[RECORD SET]
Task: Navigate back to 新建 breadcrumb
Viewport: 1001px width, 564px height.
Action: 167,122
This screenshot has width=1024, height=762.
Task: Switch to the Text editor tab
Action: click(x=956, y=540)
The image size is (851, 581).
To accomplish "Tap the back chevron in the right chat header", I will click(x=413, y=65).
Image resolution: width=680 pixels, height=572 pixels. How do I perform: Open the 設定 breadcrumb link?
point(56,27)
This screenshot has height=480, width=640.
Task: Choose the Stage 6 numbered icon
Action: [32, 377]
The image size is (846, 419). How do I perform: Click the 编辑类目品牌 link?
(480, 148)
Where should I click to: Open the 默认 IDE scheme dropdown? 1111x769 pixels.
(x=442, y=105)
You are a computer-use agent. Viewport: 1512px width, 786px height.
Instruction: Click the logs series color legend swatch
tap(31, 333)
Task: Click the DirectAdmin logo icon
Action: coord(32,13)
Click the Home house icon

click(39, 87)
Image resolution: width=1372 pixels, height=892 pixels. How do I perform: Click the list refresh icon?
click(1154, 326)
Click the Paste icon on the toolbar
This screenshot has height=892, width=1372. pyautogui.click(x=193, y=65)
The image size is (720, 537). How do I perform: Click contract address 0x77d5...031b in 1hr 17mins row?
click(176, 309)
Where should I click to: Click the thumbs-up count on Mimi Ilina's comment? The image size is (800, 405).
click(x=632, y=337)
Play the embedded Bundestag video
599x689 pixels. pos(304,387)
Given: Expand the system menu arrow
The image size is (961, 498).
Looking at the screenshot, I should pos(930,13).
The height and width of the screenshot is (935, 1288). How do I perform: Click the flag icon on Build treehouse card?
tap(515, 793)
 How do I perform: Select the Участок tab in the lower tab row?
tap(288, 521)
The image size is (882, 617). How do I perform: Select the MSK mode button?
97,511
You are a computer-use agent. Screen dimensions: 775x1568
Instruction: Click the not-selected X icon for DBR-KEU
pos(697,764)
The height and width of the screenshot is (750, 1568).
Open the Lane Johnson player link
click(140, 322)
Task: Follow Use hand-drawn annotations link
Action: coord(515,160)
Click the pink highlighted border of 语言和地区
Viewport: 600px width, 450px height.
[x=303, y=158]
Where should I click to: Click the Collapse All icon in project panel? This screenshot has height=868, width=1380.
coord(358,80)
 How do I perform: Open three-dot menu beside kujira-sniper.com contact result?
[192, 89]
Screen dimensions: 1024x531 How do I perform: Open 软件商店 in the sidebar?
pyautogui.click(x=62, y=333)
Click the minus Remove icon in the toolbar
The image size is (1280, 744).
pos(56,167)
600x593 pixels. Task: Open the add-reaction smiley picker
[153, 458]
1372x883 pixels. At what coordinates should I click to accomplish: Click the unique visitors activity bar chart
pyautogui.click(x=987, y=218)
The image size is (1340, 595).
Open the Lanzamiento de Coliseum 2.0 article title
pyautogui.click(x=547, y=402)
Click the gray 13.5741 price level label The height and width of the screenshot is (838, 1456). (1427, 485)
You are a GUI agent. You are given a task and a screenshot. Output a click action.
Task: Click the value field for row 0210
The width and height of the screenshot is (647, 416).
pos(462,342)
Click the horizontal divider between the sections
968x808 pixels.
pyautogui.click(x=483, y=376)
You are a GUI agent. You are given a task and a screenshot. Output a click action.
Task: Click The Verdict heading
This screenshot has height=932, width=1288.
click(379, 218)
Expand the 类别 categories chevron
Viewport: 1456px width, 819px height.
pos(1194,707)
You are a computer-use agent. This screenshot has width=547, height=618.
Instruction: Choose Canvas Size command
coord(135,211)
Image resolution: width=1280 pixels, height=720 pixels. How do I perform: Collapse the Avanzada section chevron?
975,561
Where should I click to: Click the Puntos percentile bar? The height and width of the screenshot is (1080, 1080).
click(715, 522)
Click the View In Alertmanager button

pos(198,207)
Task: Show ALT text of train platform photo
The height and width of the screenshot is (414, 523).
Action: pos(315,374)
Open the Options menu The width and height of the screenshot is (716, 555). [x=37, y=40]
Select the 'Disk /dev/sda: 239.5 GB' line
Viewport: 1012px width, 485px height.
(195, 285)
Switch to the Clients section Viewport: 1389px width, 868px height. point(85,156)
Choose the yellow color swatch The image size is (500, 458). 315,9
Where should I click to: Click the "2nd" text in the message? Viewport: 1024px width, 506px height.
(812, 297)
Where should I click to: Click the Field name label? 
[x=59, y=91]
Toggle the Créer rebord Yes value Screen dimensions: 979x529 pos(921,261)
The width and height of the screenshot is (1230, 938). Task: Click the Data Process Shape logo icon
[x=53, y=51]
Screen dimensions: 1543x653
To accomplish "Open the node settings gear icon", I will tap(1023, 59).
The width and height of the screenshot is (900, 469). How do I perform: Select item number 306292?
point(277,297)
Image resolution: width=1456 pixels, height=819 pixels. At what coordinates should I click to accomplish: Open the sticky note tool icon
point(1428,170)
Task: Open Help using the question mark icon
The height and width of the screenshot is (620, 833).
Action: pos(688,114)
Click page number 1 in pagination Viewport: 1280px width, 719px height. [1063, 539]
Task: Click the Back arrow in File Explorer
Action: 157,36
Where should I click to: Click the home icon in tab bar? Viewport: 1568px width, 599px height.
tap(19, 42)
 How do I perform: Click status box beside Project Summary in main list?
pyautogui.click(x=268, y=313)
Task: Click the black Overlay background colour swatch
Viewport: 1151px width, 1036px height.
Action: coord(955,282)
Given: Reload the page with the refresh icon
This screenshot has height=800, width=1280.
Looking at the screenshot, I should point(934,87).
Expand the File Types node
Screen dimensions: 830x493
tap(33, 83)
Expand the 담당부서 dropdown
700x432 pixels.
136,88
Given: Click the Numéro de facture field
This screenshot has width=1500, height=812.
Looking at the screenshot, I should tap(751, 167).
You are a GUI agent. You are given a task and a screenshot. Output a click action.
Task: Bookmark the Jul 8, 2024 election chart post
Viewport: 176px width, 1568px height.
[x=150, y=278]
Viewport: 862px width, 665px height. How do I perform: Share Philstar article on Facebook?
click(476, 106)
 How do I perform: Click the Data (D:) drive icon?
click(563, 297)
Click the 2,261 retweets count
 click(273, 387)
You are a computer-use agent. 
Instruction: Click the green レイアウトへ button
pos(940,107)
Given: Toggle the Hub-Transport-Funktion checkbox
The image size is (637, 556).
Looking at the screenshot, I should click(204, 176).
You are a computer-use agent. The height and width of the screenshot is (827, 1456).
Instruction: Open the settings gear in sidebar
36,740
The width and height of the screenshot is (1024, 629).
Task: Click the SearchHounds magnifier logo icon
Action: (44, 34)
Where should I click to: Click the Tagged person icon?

[REQUIRED WORK] Rewrite the listing from its first line through the line holding "will click(x=413, y=65).", inclusive, as a Markdown table with the columns Row and Line. Number each line in order and leave out any blank lines.

[RESPONSE TO THIS EXERCISE]
| Row | Line |
|---|---|
| 1 | Task: Navigate back to 新建 breadcrumb |
| 2 | Viewport: 1001px width, 564px height. |
| 3 | Action: 167,122 |
| 4 | This screenshot has width=1024, height=762. |
| 5 | Task: Switch to the Text editor tab |
| 6 | Action: click(x=956, y=540) |
| 7 | The image size is (851, 581). |
| 8 | To accomplish "Tap the back chevron in the right chat header", I will click(x=413, y=65). |